Earlier in Europe, the dollar fell to a new low against the West German mark but rose against most other major currencies.
Gold prices were mixed, falling in New York after rising in Europe. Republic National Bank in New York quoted a late bid of $479.75 an ounce, down $5.50.
Terri Reid, an investment officer at Harris Trust & Savings Bank in Chicago, said traders who had sold borrowed dollars in anticipation that the dollar would fall further decided to buy back the currency and close their positions Friday because of the chance that Congress would pass deficit-reduction legislation over the weekend.
Passing the legislation, she said "would be a signal that you would see a G-7 meeting called soon" to discuss action to stabilize the dollar. The Group of Seven includes the United States, Japan, Britain, France, West Germany, Canada and Italy.

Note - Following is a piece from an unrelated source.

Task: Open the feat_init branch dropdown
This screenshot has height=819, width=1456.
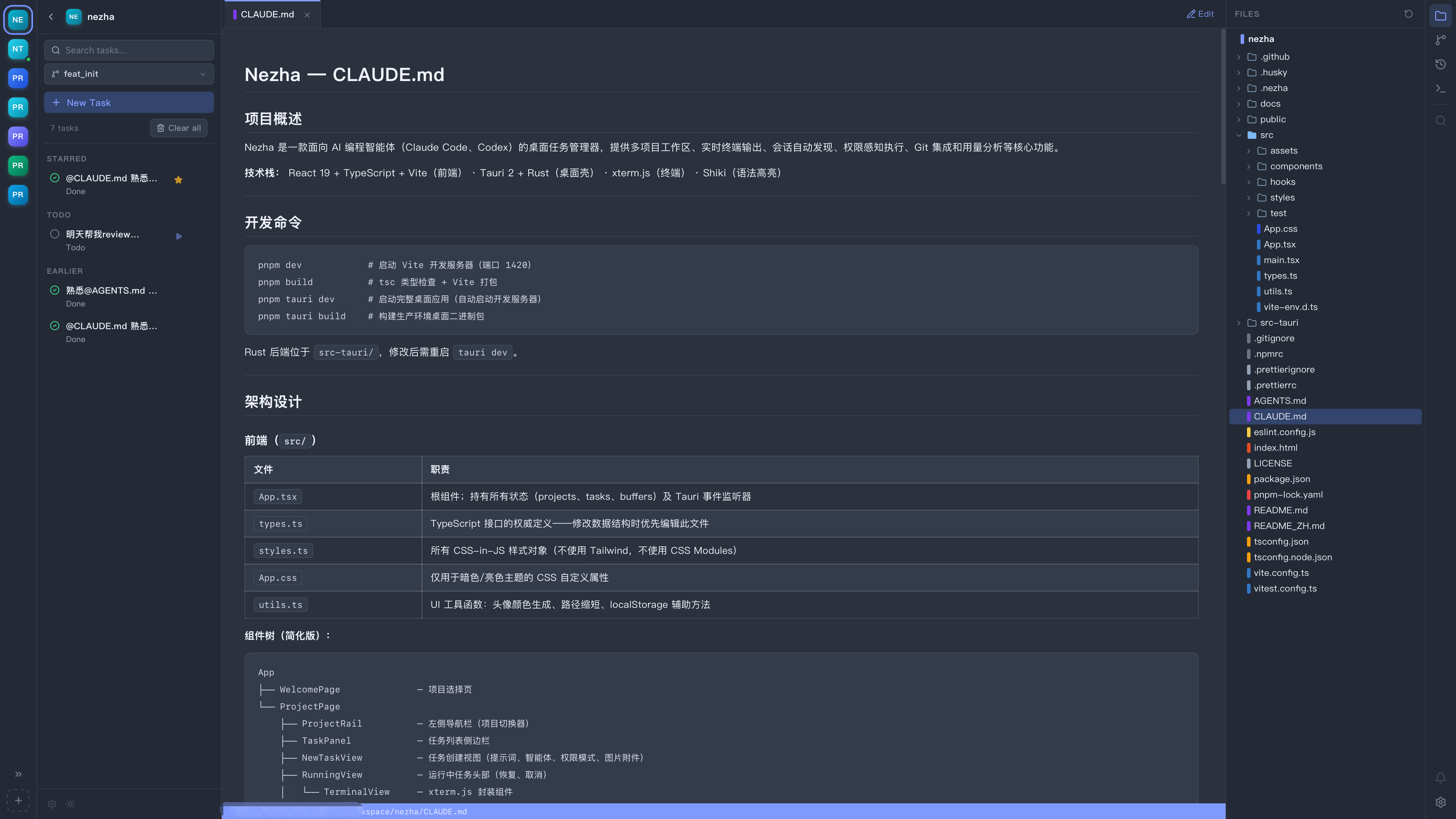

The dollar fell to 126.45 yen in Tokyo, traded in London at 126.85 yen and rose to 127.055 yen in New York, up from 125.90.
Traders in Europe said the West German central bank failed to intervene in the market as the dollar dropped to a 40-year low of 1.6218 marks at the Friday rate fixing. Later in New York, the dollar rose to 1.63435 marks from 1.6175 marks late Thursday.
Late dollar rates in New York, compared to late rates Thursday, included: 1.32075 Swiss francs, up from 1.31225; 5.5305 French francs, up from 5.4735; 1,201.50 Italian lire, up from 1,190.25, and 1.30725 Canadian dollars, up from 1.3055.